* _Provided data_
╔══
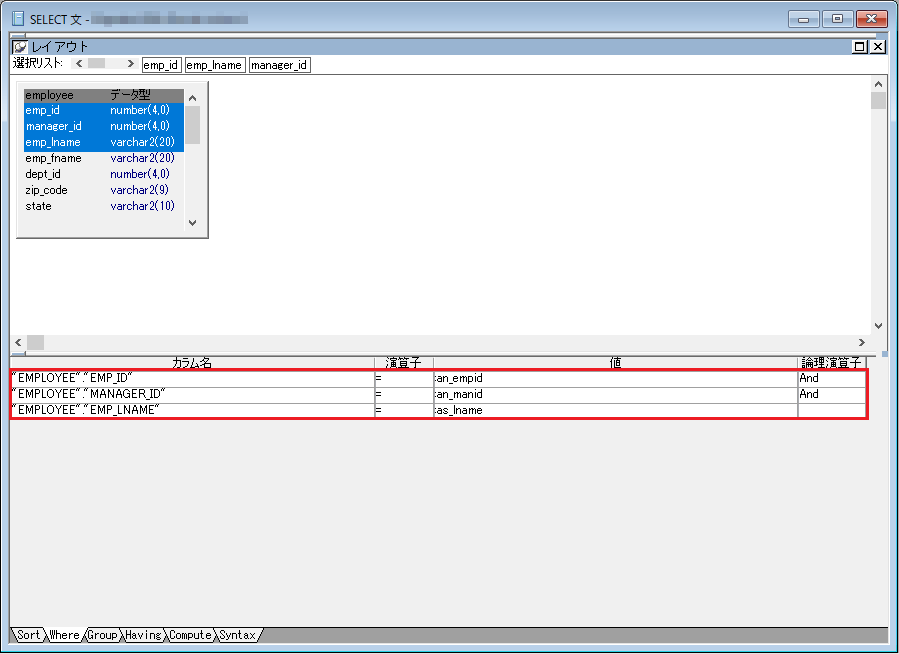899x654 pixels.
Task: Close the layout panel
Action: tap(878, 47)
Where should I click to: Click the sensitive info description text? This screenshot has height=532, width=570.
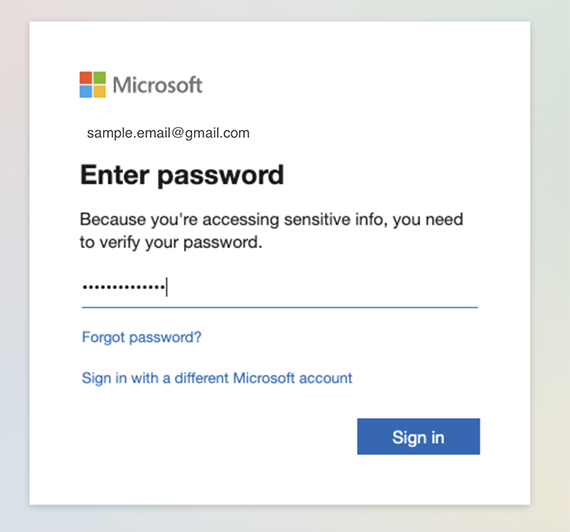(271, 231)
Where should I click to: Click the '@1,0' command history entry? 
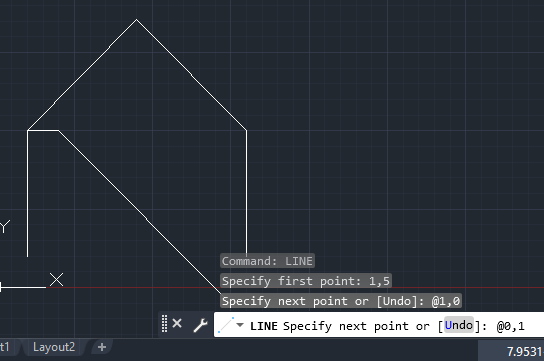pyautogui.click(x=446, y=301)
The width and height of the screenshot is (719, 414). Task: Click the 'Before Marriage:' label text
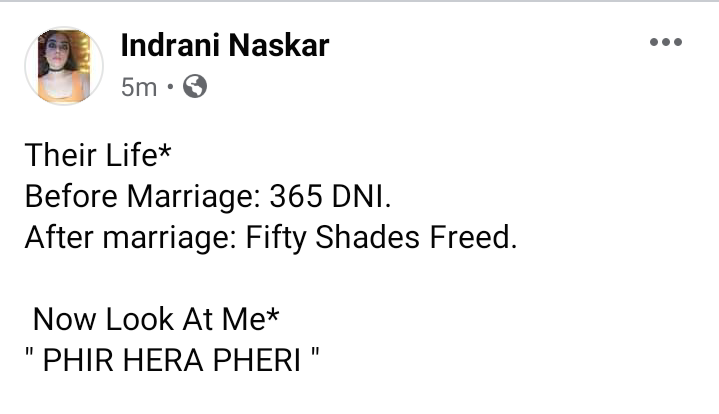(143, 196)
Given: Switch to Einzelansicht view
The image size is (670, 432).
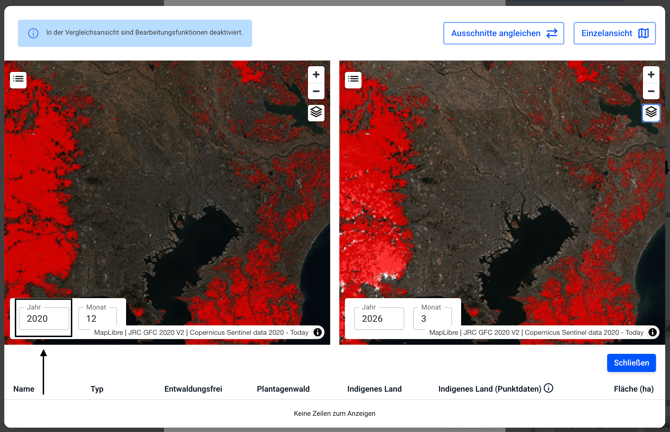Looking at the screenshot, I should coord(614,33).
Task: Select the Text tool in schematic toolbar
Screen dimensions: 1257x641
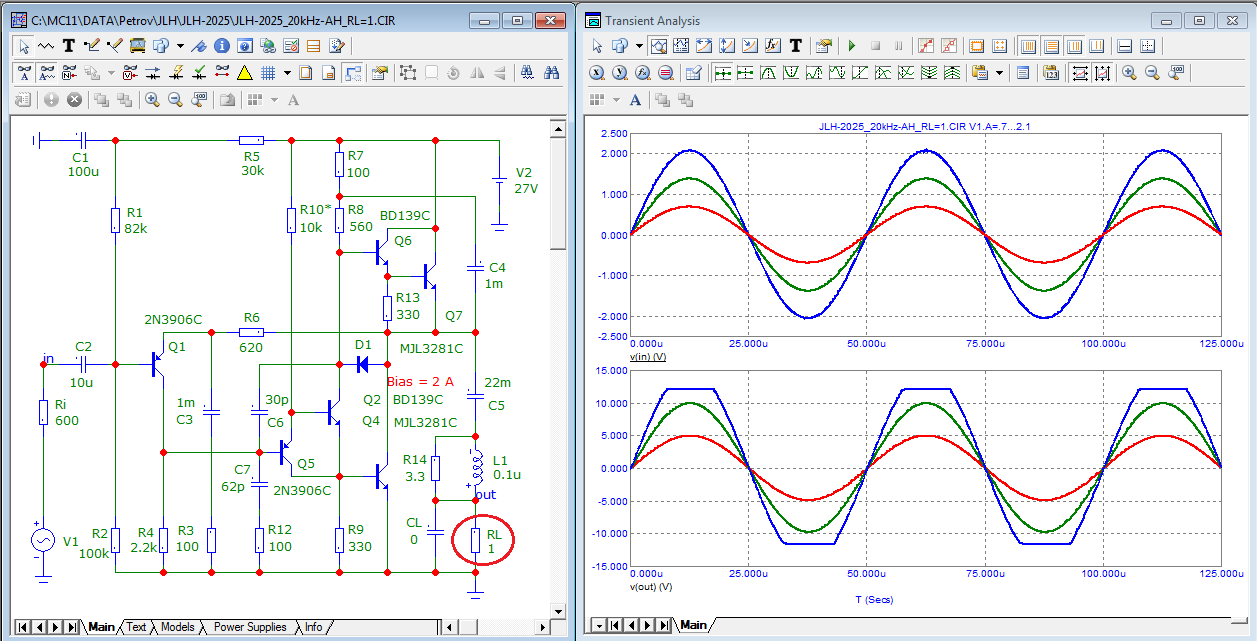Action: click(x=69, y=46)
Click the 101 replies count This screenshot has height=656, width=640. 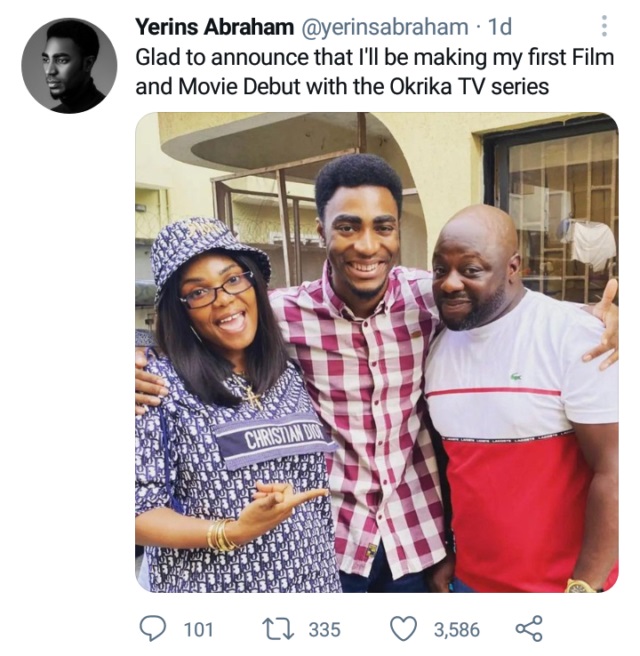pyautogui.click(x=199, y=629)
╚══
* _Instructions for the task_
Output exactly those lines of the data above that run from the line with "Where should I click to: Click the sensitive" up to and including the line with "Task: Select the". No pictures go in.

* _Output_
Where should I click to: Click the sensitive info description text? This screenshot has height=532, width=570.
(271, 231)
Where should I click to: Click the '@1,0' command history entry? 
pyautogui.click(x=446, y=301)
The width and height of the screenshot is (719, 414). Task: Click the 'Before Marriage:' label text
(143, 196)
Given: Switch to Einzelansicht view
The image size is (670, 432).
Looking at the screenshot, I should coord(614,33).
Task: Select the Text tool in schematic toolbar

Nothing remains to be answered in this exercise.